▶ Study material
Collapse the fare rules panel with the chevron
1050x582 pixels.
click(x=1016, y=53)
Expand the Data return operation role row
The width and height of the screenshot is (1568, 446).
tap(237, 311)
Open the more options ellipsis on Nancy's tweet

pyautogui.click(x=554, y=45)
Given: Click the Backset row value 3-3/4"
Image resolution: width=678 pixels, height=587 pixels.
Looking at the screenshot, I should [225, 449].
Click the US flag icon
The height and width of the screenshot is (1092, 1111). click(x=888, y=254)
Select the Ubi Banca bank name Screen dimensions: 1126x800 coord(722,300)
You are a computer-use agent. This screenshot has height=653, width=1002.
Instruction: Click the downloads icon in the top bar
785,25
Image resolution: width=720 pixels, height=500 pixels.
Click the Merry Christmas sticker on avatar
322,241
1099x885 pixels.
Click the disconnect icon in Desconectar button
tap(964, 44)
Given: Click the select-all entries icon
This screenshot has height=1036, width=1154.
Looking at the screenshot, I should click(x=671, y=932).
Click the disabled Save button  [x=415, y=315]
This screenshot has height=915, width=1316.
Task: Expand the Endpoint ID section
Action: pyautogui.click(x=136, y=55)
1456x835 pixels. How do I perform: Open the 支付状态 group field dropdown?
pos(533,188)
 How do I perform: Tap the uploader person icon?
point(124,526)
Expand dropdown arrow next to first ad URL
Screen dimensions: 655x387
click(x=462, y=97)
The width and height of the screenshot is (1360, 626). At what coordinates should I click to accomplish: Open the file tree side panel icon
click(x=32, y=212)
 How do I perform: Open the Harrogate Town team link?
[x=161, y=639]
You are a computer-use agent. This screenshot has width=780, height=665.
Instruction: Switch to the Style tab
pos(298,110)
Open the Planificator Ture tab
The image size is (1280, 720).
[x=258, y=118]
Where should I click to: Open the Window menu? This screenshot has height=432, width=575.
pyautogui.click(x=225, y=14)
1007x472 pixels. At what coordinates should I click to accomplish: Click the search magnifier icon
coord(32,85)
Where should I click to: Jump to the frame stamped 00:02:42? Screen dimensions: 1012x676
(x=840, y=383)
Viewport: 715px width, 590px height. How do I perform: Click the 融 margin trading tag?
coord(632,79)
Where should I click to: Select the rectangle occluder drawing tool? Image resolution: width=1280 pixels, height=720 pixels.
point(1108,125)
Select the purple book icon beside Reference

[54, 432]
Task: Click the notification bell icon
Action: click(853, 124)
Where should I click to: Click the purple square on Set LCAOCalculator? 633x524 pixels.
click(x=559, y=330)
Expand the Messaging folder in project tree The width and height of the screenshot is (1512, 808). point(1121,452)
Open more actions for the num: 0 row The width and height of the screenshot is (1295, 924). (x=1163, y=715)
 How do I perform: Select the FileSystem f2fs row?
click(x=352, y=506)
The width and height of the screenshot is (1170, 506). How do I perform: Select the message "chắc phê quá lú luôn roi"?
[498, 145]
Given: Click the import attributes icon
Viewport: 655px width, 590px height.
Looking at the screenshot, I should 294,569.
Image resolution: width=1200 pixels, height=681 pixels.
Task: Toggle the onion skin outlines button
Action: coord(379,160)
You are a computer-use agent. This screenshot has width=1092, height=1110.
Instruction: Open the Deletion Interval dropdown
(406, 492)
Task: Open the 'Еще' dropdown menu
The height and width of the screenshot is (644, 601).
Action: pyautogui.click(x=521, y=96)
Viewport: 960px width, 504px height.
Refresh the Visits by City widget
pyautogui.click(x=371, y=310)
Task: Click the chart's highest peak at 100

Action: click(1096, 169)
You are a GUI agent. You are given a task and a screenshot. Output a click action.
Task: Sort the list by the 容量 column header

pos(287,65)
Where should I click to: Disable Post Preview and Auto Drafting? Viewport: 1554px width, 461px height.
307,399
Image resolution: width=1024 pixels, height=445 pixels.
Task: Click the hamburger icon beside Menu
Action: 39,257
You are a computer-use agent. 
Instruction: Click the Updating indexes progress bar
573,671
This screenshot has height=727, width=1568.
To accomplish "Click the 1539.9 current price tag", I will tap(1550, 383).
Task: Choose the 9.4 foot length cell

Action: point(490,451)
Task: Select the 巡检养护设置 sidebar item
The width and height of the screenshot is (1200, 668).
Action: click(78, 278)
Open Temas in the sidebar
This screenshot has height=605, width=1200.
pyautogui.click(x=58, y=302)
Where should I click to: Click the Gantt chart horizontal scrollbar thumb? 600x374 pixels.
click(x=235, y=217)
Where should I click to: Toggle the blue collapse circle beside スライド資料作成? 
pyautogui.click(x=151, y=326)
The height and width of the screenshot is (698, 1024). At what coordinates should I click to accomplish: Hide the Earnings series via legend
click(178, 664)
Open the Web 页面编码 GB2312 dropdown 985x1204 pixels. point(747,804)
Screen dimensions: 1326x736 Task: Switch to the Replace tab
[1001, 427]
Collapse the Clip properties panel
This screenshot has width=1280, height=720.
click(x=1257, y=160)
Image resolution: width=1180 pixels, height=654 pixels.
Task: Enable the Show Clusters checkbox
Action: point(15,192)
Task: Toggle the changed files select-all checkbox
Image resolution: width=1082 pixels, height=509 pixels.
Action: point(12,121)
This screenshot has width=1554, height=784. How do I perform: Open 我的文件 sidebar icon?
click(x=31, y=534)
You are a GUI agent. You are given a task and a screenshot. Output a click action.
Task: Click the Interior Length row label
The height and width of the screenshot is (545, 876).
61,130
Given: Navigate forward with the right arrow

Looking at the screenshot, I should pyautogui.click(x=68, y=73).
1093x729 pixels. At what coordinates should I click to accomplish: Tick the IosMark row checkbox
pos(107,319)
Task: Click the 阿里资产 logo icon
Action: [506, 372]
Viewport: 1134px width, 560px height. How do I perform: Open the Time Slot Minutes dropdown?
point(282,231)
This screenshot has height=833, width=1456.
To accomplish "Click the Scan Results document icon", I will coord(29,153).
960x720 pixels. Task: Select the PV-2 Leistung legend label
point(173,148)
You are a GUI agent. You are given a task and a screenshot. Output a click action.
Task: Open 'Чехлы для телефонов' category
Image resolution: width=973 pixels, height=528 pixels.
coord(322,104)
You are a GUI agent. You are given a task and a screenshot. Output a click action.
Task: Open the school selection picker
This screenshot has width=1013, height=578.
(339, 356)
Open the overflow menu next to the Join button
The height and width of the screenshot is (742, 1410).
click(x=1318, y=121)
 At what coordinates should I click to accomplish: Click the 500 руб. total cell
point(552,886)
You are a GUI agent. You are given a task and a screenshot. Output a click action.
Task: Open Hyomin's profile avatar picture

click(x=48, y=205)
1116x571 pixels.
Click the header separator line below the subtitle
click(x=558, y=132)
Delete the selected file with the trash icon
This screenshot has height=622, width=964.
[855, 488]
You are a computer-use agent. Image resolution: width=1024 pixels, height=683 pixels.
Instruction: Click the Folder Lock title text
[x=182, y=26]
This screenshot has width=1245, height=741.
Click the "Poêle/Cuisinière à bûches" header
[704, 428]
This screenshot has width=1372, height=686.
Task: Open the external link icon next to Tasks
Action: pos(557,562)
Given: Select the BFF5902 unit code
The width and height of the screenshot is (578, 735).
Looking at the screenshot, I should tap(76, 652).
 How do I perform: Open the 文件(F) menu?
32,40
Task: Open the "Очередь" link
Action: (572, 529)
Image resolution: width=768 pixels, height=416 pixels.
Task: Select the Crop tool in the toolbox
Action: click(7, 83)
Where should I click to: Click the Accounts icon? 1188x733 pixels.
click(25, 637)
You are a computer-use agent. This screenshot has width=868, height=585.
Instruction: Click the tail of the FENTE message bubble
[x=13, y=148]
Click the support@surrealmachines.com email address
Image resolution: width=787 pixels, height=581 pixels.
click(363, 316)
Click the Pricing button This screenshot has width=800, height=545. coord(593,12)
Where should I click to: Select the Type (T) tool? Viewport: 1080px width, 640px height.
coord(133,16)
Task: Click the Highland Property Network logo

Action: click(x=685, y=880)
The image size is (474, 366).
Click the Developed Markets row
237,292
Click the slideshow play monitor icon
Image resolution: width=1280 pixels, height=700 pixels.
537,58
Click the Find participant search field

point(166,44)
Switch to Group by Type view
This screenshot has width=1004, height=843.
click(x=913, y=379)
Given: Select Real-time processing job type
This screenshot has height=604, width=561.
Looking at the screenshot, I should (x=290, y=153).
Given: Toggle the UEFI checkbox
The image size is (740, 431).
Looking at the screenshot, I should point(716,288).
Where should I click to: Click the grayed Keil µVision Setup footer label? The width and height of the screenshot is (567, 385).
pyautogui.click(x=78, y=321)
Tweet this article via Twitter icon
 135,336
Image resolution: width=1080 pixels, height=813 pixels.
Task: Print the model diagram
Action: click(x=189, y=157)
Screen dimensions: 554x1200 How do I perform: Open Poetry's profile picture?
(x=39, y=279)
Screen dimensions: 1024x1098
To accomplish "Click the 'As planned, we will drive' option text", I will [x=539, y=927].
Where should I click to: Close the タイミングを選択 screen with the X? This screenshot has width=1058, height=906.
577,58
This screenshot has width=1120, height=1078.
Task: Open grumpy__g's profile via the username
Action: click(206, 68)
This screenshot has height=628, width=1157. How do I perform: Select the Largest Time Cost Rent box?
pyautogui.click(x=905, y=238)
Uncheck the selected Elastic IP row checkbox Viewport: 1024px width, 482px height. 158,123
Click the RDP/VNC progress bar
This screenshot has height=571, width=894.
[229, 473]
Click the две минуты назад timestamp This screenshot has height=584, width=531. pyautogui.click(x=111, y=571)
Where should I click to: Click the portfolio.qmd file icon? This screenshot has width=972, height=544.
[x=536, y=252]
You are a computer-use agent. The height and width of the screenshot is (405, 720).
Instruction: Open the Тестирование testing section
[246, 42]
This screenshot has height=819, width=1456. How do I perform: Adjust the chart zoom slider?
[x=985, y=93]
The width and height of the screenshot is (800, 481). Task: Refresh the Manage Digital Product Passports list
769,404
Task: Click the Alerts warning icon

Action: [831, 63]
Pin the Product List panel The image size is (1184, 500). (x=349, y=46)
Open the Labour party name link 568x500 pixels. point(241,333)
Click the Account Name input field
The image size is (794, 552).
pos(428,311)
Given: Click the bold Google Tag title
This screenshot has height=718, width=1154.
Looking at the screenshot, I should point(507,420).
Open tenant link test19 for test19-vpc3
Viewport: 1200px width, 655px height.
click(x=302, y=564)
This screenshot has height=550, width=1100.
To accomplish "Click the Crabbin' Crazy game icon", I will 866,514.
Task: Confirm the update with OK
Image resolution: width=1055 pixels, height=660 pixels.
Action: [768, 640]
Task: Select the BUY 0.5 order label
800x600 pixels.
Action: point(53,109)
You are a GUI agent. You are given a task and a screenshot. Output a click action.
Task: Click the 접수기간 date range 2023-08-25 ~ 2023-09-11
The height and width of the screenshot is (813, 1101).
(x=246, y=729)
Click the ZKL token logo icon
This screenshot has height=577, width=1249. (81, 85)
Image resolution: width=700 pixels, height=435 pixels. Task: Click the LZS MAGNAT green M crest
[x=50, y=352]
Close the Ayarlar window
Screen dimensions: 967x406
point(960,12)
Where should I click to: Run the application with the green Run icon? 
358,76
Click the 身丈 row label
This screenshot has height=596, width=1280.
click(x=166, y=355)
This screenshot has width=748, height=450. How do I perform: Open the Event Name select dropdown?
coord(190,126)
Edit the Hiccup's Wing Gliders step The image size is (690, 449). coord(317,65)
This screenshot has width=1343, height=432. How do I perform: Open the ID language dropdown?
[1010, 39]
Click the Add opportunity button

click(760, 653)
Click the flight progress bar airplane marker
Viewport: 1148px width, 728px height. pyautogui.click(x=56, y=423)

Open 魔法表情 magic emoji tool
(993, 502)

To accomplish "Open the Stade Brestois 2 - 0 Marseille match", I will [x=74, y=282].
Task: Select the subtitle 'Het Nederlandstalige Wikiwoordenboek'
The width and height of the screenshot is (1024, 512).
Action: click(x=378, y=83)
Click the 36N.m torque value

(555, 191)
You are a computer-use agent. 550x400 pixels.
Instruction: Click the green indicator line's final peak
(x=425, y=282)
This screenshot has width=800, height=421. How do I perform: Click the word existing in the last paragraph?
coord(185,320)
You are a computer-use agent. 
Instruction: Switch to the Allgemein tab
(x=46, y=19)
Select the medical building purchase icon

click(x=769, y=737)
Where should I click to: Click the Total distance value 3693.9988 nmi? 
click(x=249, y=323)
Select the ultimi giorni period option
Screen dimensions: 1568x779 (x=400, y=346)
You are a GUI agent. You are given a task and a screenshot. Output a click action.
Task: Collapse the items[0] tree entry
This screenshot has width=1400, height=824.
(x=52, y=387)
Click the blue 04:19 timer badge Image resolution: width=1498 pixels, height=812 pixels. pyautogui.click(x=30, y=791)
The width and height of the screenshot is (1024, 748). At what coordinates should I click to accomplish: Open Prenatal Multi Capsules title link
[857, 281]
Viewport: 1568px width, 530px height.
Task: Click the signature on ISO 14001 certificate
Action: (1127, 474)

▶ Activity
Lines with "will" in them are what the answer must contain; copy each from the records above.

▶ Output of the exercise
To accomplish "Click the 1539.9 current price tag", I will tap(1550, 383).
To accomplish "Click the Scan Results document icon", I will coord(29,153).
To accomplish "Click the 'As planned, we will drive' option text", I will [x=539, y=927].
To accomplish "Click the Crabbin' Crazy game icon", I will 866,514.
To accomplish "Open the Stade Brestois 2 - 0 Marseille match", I will [x=74, y=282].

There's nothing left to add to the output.